The power of digital technology makes it easier than ever to track the success of digitization efforts. The consumer is the boss. You ask for consumer data, consumer behavior, consumer location, what the consumer purchases, consumer frequency. All that data should be available. If not, you are behind. Assess whether those things are improving or declining. Which way is it going?
There is your own data, which may be constrained by privacy concerns. But there is also publicly available data, because consumers talk in social media, they tell you what is happening. This is more important than just looking at revenues in a boardroom presentation and seeing how the numbers compared with the past quarter. Those are results. But you need to understand the causes. And the cause is the consumer—that’s how you see how you’re doing compared to your plan and the competition and where you need to go.
To know if the organization is digitizing fast enough, the board needs to visit the people who are actually working on it. Go to the third and fourth layer of the company. If you have six board meetings a year, each board meeting you visit the teams and team leaders in the third layer. And so you get to know what’s happening. The whole board can go, or you can pair into two or three directors at a time, and spend a day. This way, you will see firsthand, unfiltered. That’s one of the best ways.
A second way is to have people come in to every board meeting and make presentations of what they are doing.

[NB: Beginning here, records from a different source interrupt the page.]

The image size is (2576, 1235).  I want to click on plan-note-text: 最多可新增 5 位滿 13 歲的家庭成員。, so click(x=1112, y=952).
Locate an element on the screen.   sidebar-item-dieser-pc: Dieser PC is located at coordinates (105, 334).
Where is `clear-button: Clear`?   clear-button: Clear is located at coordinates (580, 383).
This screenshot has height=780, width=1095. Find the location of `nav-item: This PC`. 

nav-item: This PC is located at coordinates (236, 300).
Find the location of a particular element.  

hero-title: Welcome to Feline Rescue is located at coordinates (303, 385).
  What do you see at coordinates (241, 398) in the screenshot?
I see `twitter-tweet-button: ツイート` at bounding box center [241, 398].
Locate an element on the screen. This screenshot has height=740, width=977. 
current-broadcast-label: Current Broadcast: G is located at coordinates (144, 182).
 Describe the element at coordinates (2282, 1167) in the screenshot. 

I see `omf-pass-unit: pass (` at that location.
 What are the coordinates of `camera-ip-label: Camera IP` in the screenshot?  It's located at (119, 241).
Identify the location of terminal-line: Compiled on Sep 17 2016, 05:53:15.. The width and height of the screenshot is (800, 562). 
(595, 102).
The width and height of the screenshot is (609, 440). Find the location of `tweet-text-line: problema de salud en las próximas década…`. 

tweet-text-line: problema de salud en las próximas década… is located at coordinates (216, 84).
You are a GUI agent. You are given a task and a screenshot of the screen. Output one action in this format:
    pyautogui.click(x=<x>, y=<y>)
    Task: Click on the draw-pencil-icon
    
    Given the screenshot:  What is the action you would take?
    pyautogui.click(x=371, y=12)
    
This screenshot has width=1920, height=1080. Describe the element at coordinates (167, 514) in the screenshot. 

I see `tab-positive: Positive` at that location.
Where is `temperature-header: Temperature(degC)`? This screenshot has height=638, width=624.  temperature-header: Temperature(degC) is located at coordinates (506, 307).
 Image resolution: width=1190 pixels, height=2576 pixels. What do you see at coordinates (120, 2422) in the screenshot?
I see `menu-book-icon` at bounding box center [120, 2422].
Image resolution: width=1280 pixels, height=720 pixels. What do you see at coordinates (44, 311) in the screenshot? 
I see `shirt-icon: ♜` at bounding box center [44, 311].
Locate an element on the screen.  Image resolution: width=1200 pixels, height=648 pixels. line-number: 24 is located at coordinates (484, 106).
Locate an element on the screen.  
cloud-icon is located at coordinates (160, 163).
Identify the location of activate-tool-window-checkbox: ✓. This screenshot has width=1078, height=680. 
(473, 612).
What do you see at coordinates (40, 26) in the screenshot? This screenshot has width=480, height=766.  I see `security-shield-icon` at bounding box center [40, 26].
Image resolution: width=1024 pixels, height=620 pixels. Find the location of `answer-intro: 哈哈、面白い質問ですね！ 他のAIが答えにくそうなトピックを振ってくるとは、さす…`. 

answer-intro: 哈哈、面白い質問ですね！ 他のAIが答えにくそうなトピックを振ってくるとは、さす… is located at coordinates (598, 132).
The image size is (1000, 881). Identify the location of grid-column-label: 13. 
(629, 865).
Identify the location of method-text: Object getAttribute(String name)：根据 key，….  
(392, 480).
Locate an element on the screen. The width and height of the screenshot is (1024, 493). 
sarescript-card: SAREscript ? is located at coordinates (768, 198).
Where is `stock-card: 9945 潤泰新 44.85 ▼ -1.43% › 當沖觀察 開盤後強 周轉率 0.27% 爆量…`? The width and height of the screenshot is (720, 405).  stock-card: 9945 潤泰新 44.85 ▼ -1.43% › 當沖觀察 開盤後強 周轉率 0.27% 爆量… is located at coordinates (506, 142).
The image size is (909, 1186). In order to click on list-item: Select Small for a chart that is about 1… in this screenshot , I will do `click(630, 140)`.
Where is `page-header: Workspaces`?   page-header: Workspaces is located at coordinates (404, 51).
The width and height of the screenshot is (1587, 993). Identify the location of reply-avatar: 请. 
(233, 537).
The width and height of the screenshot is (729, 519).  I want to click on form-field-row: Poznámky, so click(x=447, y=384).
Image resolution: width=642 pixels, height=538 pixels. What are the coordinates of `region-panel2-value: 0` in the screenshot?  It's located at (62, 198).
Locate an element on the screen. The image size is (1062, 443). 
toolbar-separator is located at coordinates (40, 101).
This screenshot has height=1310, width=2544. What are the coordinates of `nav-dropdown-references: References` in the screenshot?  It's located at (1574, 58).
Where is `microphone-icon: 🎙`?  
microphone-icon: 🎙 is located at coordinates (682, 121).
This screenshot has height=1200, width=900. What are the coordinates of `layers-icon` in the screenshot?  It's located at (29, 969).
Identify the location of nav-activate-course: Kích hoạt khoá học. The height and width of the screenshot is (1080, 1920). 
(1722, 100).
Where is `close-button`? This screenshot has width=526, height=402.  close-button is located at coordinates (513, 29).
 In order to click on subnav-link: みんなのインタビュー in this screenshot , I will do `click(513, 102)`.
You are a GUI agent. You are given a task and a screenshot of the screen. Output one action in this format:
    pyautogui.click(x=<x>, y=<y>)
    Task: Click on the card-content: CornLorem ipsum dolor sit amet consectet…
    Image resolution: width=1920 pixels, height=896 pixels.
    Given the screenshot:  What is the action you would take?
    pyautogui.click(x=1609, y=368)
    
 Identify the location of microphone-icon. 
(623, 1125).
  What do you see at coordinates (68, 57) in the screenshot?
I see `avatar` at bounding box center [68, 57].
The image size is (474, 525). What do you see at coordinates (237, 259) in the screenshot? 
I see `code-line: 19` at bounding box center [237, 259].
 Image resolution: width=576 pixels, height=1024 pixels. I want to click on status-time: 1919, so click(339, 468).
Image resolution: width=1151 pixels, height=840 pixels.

The third way is to have the board divide into subcommittees, and pick one business at a time to not only meet the internal people but also actually meet consumers, so that they see the connection and learn what’s happening. In the future, the CEO and the top team could arrange what I would call an exhibition. When the board meets, directors would spend an hour or so in this exhibition to see: What are these new apps, for what, what’s happening, who does it, etc. So this way, it’s a continuous operation of what’s happening in the area and the company.
The last way is for the board to ask for a report every quarter of how the money is being spent, and the failure rate, because a good failure rate is a good sign. This is a technology that can’t be perfected. You try some things; you see some things are not working well; you ditch those things. Because failure here is the best method of learning how your platform is being developed.
Boards must come to terms with the fact that they have bosses. One boss is the consumer. Your CEO and the top team also have to understand that the consumer is boss.
But now, you also have other bosses. These are the activists and institutional investors. They’re going to hold you accountable. They will work against you if you’re not performing. They have made individual directors pointedly infamous for not meeting their responsibilities.
A strong leader will make sure the board has these discussions in executive session and digs into those points that may cause real provocation.
It is now very serious that the board take the view and mindset of ownership.
Without that, new directors will come in. Not long ago, nobody imagined that GE would be almost forced to have an active shareholder on the board because the board was not meeting expectations.
The good news: When it comes to digital transformation, there are only 10 or so companies really driving this change right now. Most other companies undergoing digital transformation are in the very early stages. So the opportunity to be out front still exists. You have time to be a disruptor, be a creator.
Think like Amazon. Imagine a market that is 100x. If you fire up your imagination, you can see that this is a once-in-a-lifetime chance to build a really big company, a place that attracts the world’s best talent and creates great shareholder value. Or you can do nothing and let the opposite happen. The time to act is now.